Die Form änderte sich. Jetzt übten sie >Amsel, die auf einem Ast landet<. Er war verwirrt, machte einen Schritt nach rechts statt nach links und stieß mit Troth zusammen. »Entschuldigung!«
Sie kicherte unbekümmert wie ein junges Mädchen. Wie viele Jahre hatte sie kein Mädchen sein dürfen? »Fehler passieren nun einmal. Du bist eigentlich recht gut für einen steifen Engländer.«
»Einige von den Ausweichmanövern ähneln dem europäischen Boxen. Im Vergleich zu Wing Chun ist Boxen natürlich nur ein müder Abklatsch. Wie gehen denn die Übungen, die man zu zweit macht?«
»Die einfachste heißt >Klebrige Hände<. Wir drücken die Handrücken aneinander und bewegen dann gemeinsam die Arme. Wenn einer zuschlägt, muss der andere den Schlag abwehren.«
»Ich möchte mich aber nicht schlagen. Trotzdem klingt die Übung interessant.« Er drückte seine Handrücken gegen die ihren. Ihre Hände waren schmal, aber die Finger lang und geschickt.

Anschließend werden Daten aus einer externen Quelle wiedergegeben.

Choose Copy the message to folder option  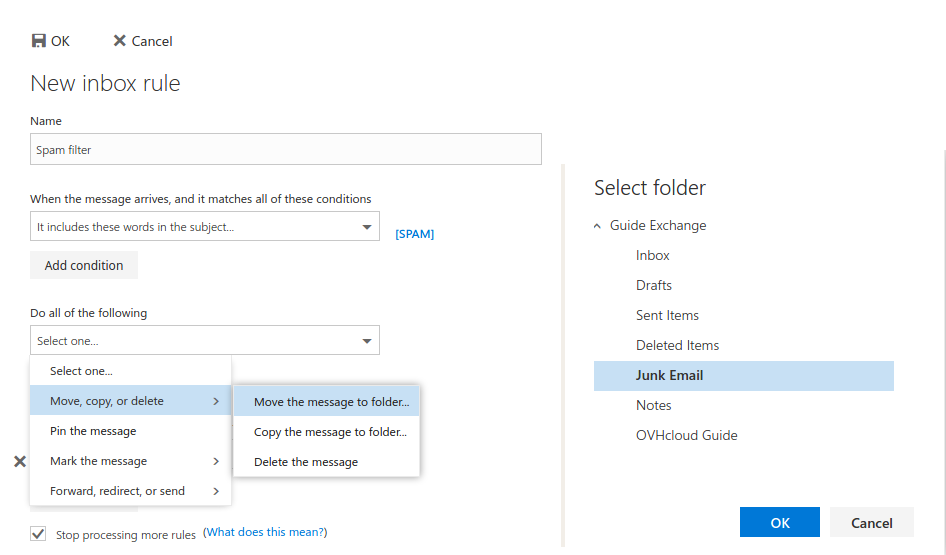(330, 432)
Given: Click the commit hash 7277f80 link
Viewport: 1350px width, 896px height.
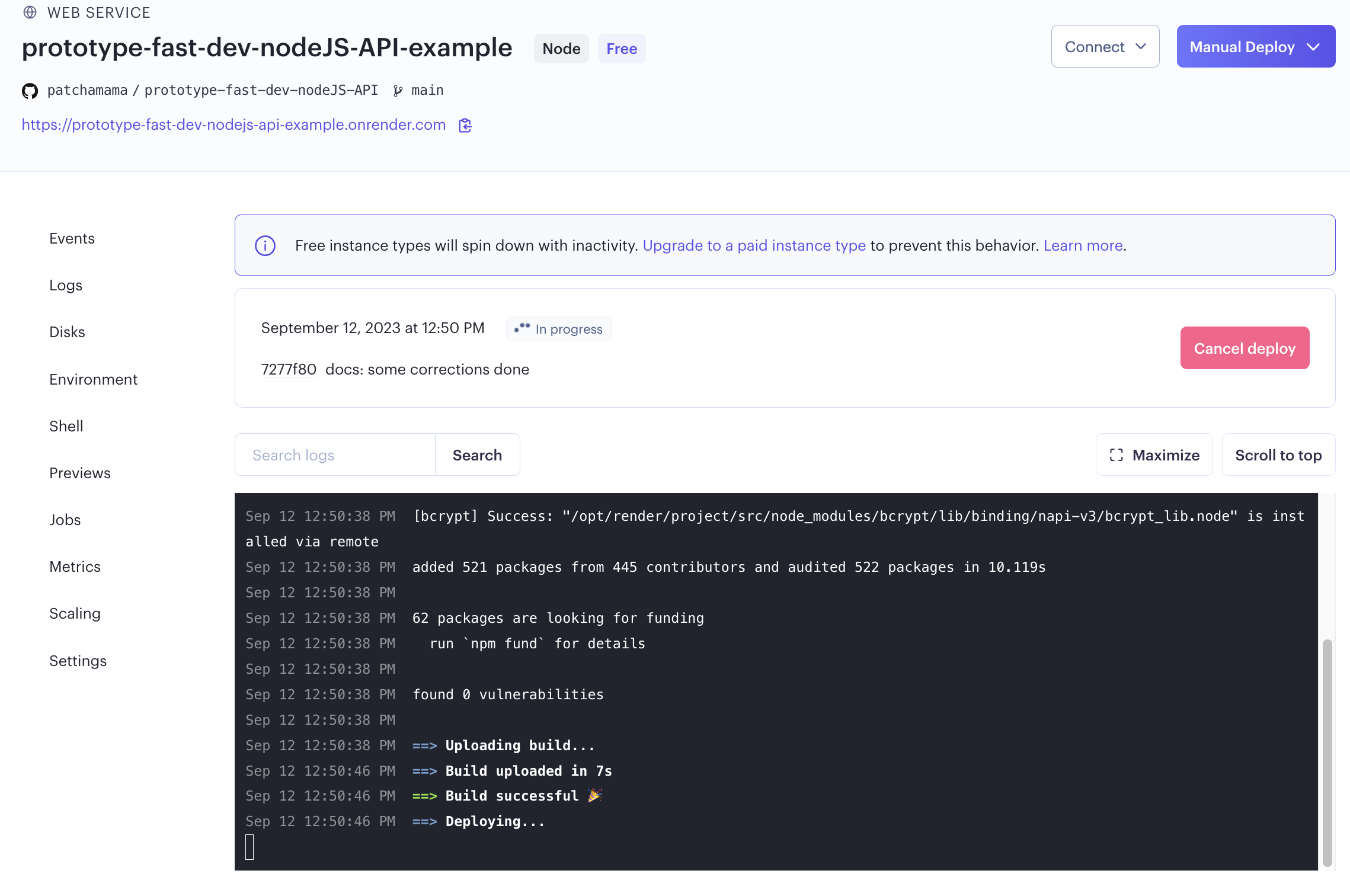Looking at the screenshot, I should tap(289, 369).
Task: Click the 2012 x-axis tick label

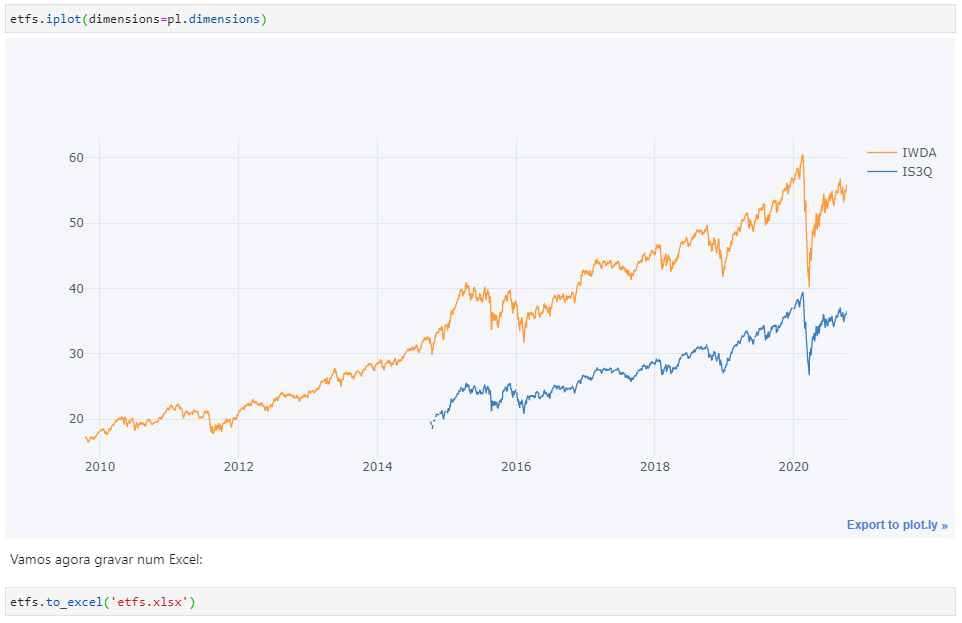Action: coord(238,466)
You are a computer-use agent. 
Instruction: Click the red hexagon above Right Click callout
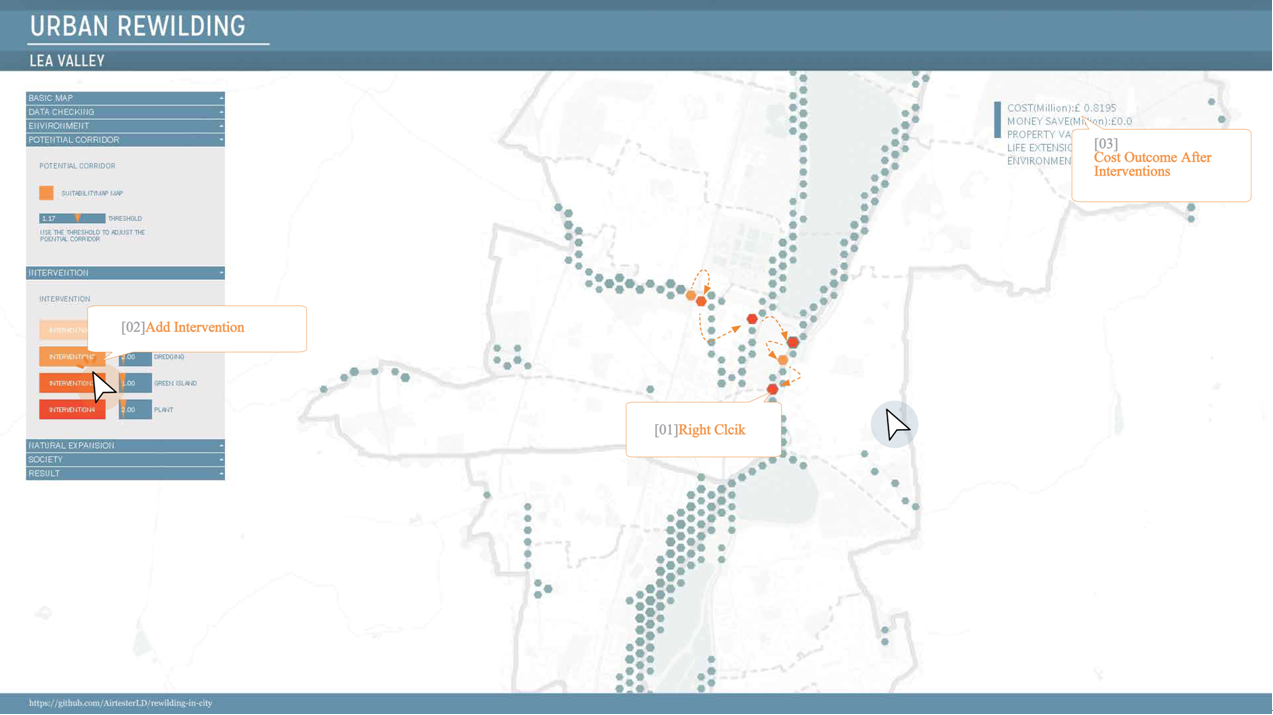point(772,389)
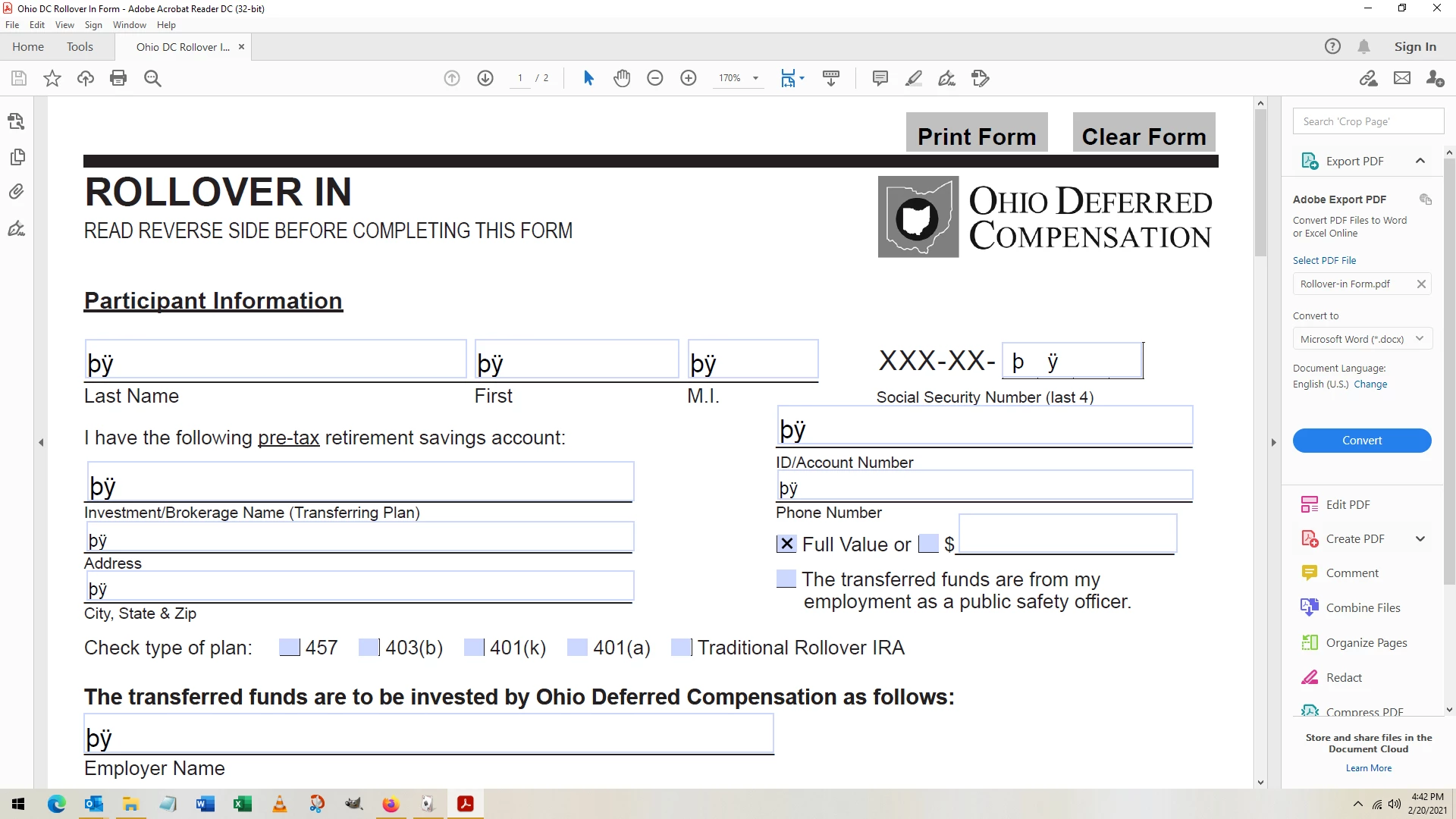Go to next page arrow
This screenshot has height=819, width=1456.
[x=485, y=78]
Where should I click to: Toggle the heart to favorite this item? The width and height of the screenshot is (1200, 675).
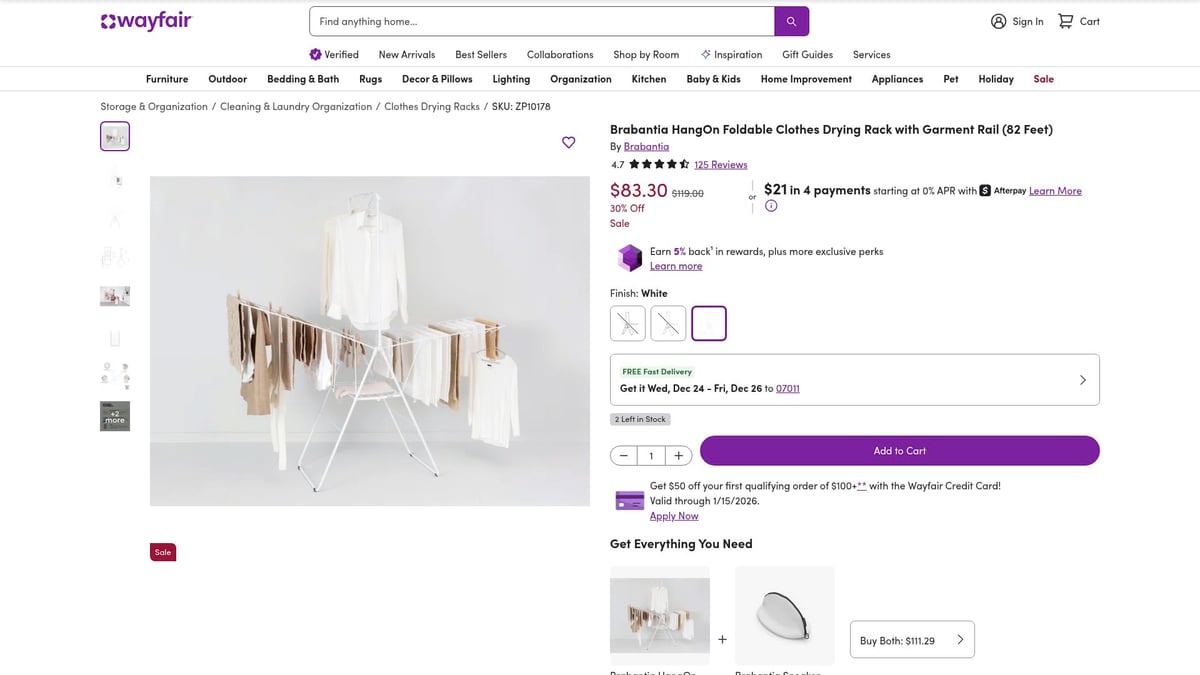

Sie strahlte vor Kraft und Harmonie. »Guter Gott, ich kann dein Chi spüren. Ist das möglich?«
»Ja, man muss die Energie seines Gegners spüren, damit man weiß, was er tun wird, bevor er es tut. Versuche dich zu befreien und ich werde versuchen, dich abzublocken.«
Nachdem er gesehen hatte, wie sie kämpfte, konnte er sich durchaus vorstellen, dass sie wusste, was ihre Gegner taten, noch bevor diese es selbst wussten. Ganz gleich wie er seine Arme bewegte, sie folgte ihm, als klebten sie fest aneinander.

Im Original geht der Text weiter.